Weidenbaum: Please say a little about your art-school education.
Vantzou: I went to MICA, the Maryland Institute College of Art in Baltimore. They had a general fine art degree, which is common now in art schools, but it was not so common at the time. It was the “newest”major in a lot of art schools. You could shift around to different departments. It got made fun of within the school at that time. While now interdisciplinary work is really well accepted, at the time I remember the general fine art department — which was called “GFA”for short — was referred to as “generally fucking around.”[Laughs.] I got into art school after I got a full scholarship based on a very strong ceramics portfolio. [Laughs.] I was doing a lot of ceramics but I thought I would be a painting major. And then after my first foundation year I decided I wanted to do GFA as a major where I ended up doing mostly photography at first, black-and-white and color, and then slowly I started focusing more and more on video. My last two years I took mostly all video and animation courses. I took a sound class and learned Pro Tools, which I still use today. I think on my degree it says “general fine arts major with an emphasis on video.”

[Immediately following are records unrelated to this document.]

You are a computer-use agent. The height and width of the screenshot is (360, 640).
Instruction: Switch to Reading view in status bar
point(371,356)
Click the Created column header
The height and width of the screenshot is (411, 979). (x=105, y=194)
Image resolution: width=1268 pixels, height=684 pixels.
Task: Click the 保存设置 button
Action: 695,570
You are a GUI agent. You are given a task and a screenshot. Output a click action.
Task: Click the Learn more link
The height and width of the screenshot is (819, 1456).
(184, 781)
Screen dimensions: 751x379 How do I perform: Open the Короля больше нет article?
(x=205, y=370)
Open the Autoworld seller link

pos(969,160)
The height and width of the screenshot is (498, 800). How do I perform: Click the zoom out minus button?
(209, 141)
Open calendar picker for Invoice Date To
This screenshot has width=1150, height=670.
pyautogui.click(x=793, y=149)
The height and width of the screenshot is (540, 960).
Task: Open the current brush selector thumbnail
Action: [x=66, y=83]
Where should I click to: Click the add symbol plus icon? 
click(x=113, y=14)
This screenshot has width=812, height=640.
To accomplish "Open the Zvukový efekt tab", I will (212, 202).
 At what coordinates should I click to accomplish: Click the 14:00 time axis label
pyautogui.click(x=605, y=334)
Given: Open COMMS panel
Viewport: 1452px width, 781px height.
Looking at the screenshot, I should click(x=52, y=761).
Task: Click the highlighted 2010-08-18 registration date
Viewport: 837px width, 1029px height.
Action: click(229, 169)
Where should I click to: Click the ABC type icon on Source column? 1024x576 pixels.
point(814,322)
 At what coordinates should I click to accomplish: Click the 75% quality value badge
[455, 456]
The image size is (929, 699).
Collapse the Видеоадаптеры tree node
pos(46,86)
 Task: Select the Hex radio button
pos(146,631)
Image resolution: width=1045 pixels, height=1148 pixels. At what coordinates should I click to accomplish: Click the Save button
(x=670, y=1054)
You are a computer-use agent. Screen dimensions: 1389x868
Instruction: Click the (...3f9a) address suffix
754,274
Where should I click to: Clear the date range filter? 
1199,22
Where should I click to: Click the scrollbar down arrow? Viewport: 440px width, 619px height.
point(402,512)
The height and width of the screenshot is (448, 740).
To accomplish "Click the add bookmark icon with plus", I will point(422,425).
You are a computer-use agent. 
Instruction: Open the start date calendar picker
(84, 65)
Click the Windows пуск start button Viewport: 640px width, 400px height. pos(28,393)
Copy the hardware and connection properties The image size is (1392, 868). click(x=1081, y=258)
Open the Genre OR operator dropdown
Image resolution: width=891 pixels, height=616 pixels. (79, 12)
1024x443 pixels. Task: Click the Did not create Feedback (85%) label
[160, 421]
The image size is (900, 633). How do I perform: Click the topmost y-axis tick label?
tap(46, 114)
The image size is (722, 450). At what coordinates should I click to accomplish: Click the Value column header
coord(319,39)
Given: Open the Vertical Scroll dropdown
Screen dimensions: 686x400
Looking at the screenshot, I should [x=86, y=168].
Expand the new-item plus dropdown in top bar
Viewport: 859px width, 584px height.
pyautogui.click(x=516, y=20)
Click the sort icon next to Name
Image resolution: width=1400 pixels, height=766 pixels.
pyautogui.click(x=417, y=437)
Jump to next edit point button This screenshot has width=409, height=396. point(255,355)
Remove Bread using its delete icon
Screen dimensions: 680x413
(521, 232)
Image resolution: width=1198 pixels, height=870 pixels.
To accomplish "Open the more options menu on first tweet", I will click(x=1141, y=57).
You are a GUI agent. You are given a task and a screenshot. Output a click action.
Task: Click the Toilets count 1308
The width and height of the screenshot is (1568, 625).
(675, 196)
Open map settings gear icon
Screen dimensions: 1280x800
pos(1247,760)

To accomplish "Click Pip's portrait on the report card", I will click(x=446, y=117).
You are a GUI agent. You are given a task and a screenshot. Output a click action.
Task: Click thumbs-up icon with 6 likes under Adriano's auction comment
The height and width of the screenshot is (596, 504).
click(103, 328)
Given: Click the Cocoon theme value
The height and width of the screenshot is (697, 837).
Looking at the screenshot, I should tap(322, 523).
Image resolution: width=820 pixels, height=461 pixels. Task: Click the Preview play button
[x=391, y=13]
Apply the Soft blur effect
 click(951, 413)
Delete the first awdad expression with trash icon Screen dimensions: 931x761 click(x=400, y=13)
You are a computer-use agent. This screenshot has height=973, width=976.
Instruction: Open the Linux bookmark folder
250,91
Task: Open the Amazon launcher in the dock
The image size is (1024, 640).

Weidenbaum: Were there instructors there who were especially instrumental in honing your sense of what you wanted to do?
Vantzou: Yeah. There were two or three people in particular who were influential in their open-minded approach to being practicing artists in the world. I remember there was one teacher in particular. We spent a lot of the class time just watching music documentaries. We watched the Maysles Brothers’ Gimme Shelter, Ziggy Stardust and the Spiders from Mars, Don’t Look Back, about Bob Dylan, and on and on. Anyone could recommend one; we’d watch it. I got really interested in this genre and even thought, as a video artist at the time, that I would work in this field. I was really inspired by cinéma vérité and the artists making these documentaries. That particular class had a number of individuals in it who have become successful visual artists. I think the teacher inspired a lot of us. His name was Jeremy Sigler, and his class was called “Parapainting.”We also had to form bands as part of the class and each band played a show at the end of the semester.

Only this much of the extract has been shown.